Antonio Nicolucci , Sheldon Greenfield , Soeren Mattke
DOI: http://dx.doi.org/10.1093/intqhc/mzl023 26-30 First published online: 5 September 2006


Purpose. In the context of the Organization for Economic Cooperation and Development (OECD) Quality Indicators Project, a set of quality indicators for diabetes care was developed, to be used for benchmarking the performance of health care systems.

Background. Diabetes complications markedly reduce quality and length of life and are also responsible for enormous health care costs. A large body of evidence has shown that several effective treatments and practices may substantially reduce this burden. However, a marked variability has been documented in preventive and therapeutic approaches, thus suggesting that the level of diabetes care currently delivered may not produce the possible health-related gains.

Methods. Existing quality indicators have been reviewed, with particular attention to the work done by the National Diabetes Quality Improvement Alliance ( NDQIA) in the US. All the measures identified were evaluated for their importance, scientific soundness, and feasibility. In addition, the panel members selected new distal outcome measures. These measures are currently not used in provider comparisons, but they could reveal valuable insight into the differential performance of health systems.

Results. Four process and two proximal outcome measures were selected among those endorsed by the NDQIA. In addition, three new long-term outcome measures have been proposed to gain insight into whether and to what degree differences in the processes and intermediate outcomes that are captured by the established measures translate into better outcomes for patients.

§ **Dataset extract**
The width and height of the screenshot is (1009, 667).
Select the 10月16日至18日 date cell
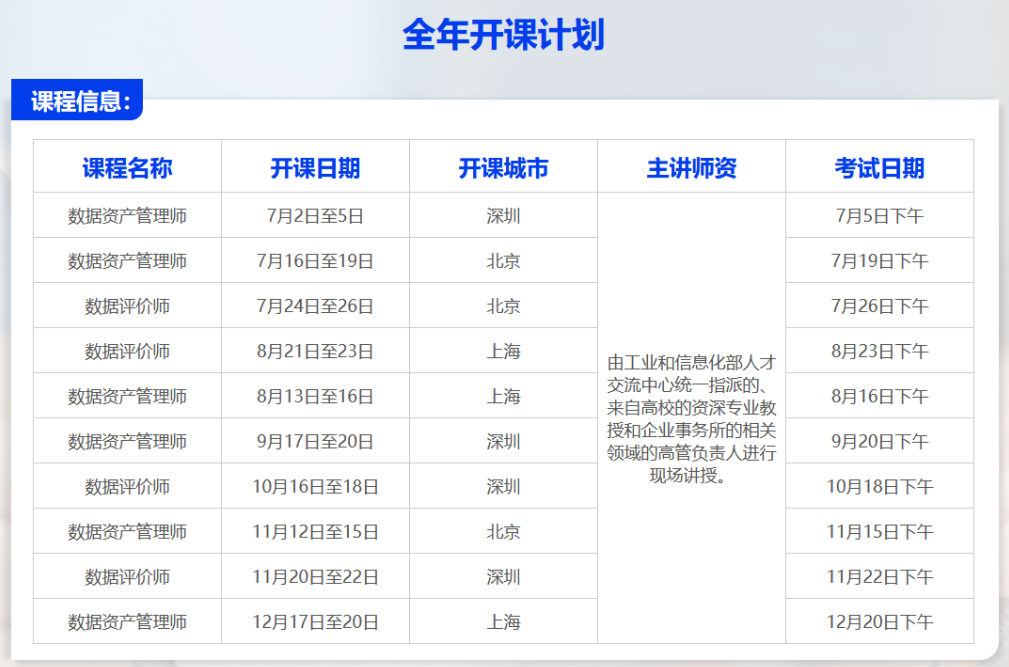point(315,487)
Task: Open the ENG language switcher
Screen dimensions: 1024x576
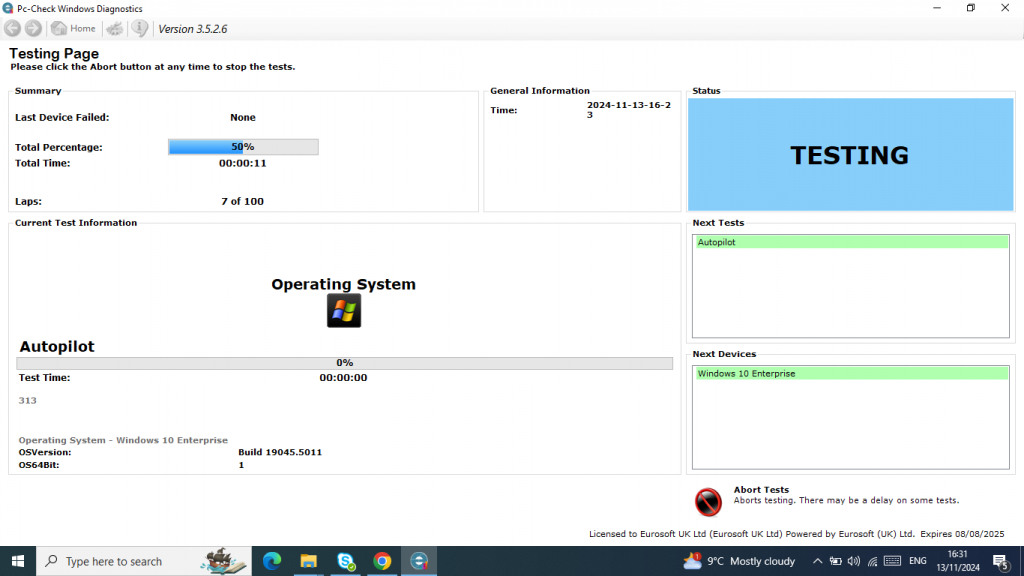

==

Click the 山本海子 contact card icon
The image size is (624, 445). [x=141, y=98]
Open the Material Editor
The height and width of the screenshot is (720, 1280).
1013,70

§ **Exercise 1**
Print the passage of the diabetes quality indicators abstract that begins at the words "Purpose. In the" and stops after "possible health-related gains.", copying it word for word.
§ **Exercise 2**
Carry on the diabetes quality indicators abstract from where it stops, beginning after its final sentence.

§ **Response box 1**
Purpose. In the context of the Organization for Economic Cooperation and Development (OECD) Quality Indicators Project, a set of quality indicators for diabetes care was developed, to be used for benchmarking the performance of health care systems.

Background. Diabetes complications markedly reduce quality and length of life and are also responsible for enormous health care costs. A large body of evidence has shown that several effective treatments and practices may substantially reduce this burden. However, a marked variability has been documented in preventive and therapeutic approaches, thus suggesting that the level of diabetes care currently delivered may not produce the possible health-related gains.

§ **Response box 2**
Conclusions. The measures selected can contribute to policymakers’ and researchers’ understanding of differences in the quality of diabetes care between health systems. Further work is required to assess the availability of reliable and comparable data across OECD countries.

  • diabetes mellitus
  • quality of care
  • quality indicators
  • process easures
  • outcome measures

Diabetes mellitus (DM) has become one of the most important public health challenges for the 21st century. Over 150 million adults are affected by DM worldwide, and this number is expected to double in the next 25 years [1,2]. The rate of increase in diabetes incidence will be dramatically higher in developing countries: between 1995 and 2025, the number of individuals with diabetes is expected to increase by 170% in the developing world, compared with 42% in developed nations [1]. Therefore, by the year 2025 over 75% of the people with diabetes will reside in developing countries. The expected epidemic of diabetes will be paralleled by a skyrocketing increase in the incidence of its chronic complications responsible for the huge premature morbidity and mortality associated with the disease. Diabetes is the leading cause of blindness in industrialized countries, and it represents the most frequent cause of visual handicap in people aged <60 years [3]. About one-fifth of diabetic patients develop end-stage renal disease (ESRD) during their lifetime. Diabetes is currently the major cause of renal failure requiring dialysis treatment or renal transplantation in the US, Europe, and Japan, and its incidence is rapidly increasing in all countries, leading to the definition of diabetic nephropathy as ‘a medical catastrophe of worldwide dimensions’ [4]. Among the more disabling diabetes complications are foot complications. Non-traumatic amputations are 15 times more frequent in diabetic patients than in the general population. Approximately half of the 110,000 lower-extremity amputations performed in the US each year are on individuals with diabetes; in addition, 30–50% of first-time amputees will require additional amputations within 1–3 years, and 50% will die within 5 years of an initial major amputation [5].

Macrovascular complications represent the leading cause of morbidity, mortality, and resource consumption in type 2 diabetes and their burden is expected to grow in the next years because of the increasing incidence of the disease worldwide.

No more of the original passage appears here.